The simplest explaination is that James and Cephus were running a grift, Paul took it seriously and literally, at some point they recruited a talented writer, other writers thought they could outdo what Mark had done, and the rest is history. William Tell, Moses, John Frumm, Ned Lud, and of course Jesus of Nazareth.

[–] kromem@lemmy.world 1 points 11 months ago* (last edited 11 months ago)

I am willing to accept that Paul always told the truth as far as he knew it to be.

If you think that was what I was saying when I was saying pretty much the exact opposite, I get the sense you aren't actually reading my comments.

Again, it seems you are more interested in arguing with a strawman.

We know Mark was a Greek and an educated one.

Check your information. Mark was absolutely not both Greek and well educated. His Greek is like a five year old talks. Go look at one of the more literal translations. He starts every other sentence with "And" or "And then". It's very rudimentary Greek.

Isn't it amazing that Paul just happened to have the same injuries that Jesus suffered?

Huh? What are you talking about? When was Jesus struck blind?

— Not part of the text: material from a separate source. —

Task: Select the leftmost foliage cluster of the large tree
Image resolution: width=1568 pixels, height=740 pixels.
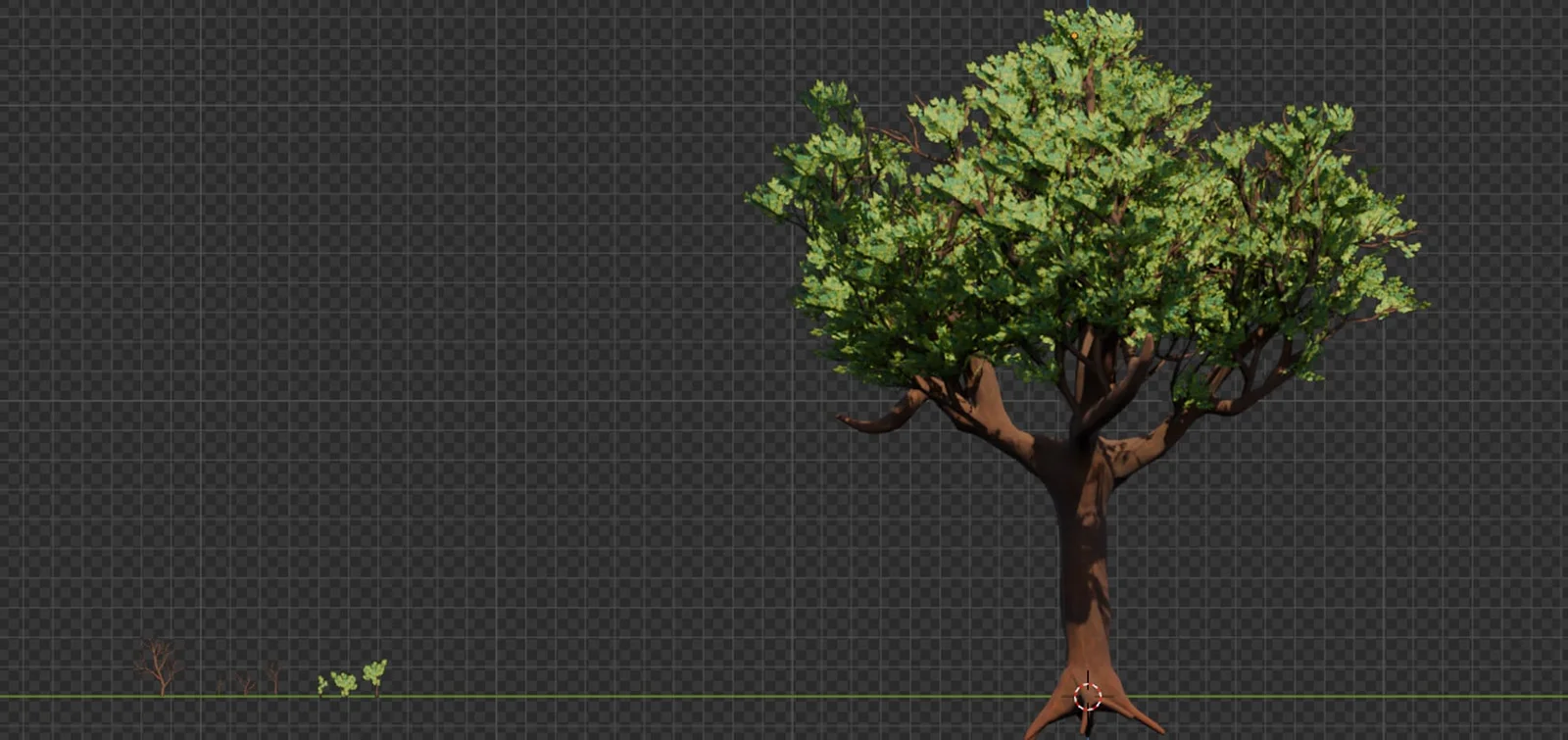Action: (774, 191)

The simplest explaination is that James and Cephus were running a grift, Paul took it seriously and literally

I'd be wary of being so sure about the role of James in all this. He's likely a later addition to the Corinthian Creed and Paul does his little "I swear I'm not lying" after saying he was in Jerusalem a decade earlier but only seen by Cephas and James and no one else.

Moses

Well, actually...

[–] TokenBoomer@lemmy.world 1 points 11 months ago (1 children)

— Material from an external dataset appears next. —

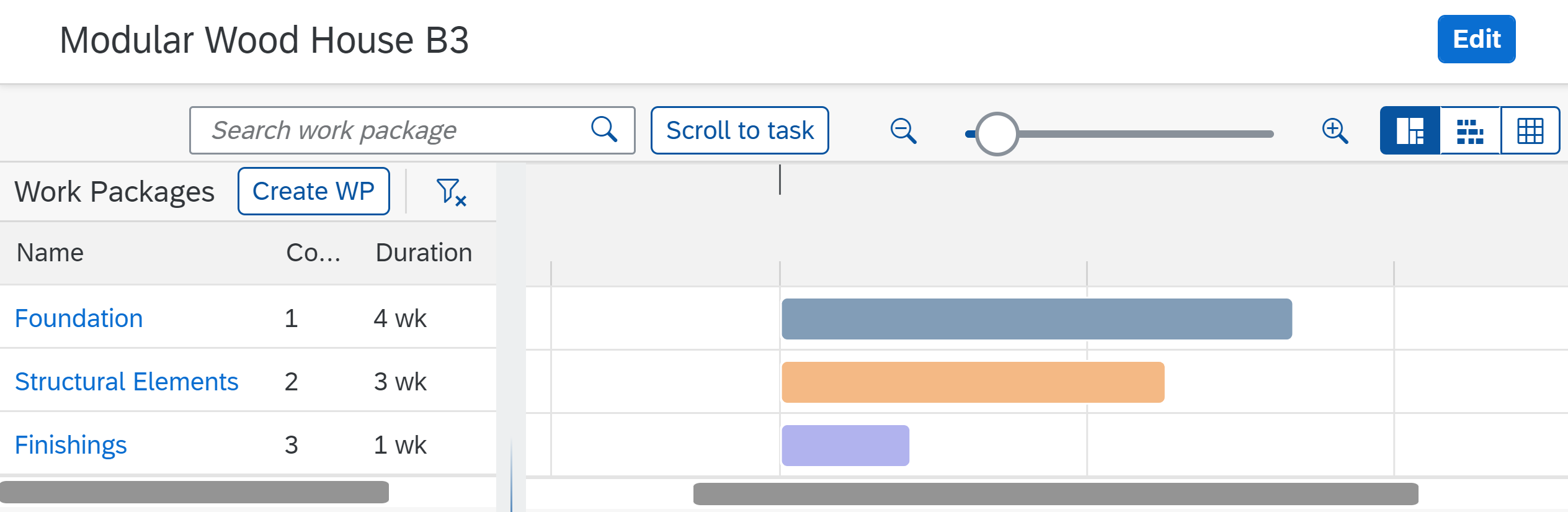Screen dimensions: 1568x512
Task: Select the orange Structural Elements bar
Action: (x=973, y=382)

Duetropaul, like the drag race? Holy Ghost, it’s real.

[–] afraid_of_zombies@lemmy.world 1 points 11 months ago (1 children)

Huh? There are 13 letters in the NT that are ascribed to Paul. Of them 7 modern scholarship thinks he wrote and the others are forgeries. It was a rampant problem in the Roman Empire people would write books under a different person's name for revenge or other reasons. Some people believe however that there are still elements of Paul spoken word in the fake letters, I am on the fence about that.

It is kinda interesting to consider it. There are 27 books in the NT, and of them only 8 are written by the person who was ascribed as the author traditionally. So much for the Bible being a good source of knowledge about what was going on.

[–] TokenBoomer@lemmy.world 1 points 11 months ago (1 children)

Thanks. I did not know this. Guess I have to get back to watching the Gnostic Informant.

[–] afraid_of_zombies@lemmy.world 1 points 11 months ago (1 children)

No problem. Really anything from Bart Erhman would give you much more than you would ever want to know. Yes I disagree with the man on a few things but 99% of stuff we are in agreement on.

[–] TokenBoomer@lemmy.world 2 points 11 months ago* (last edited 11 months ago)

He just showed up in my YouTube recommendations, weird. I’m watching Doctor Who though.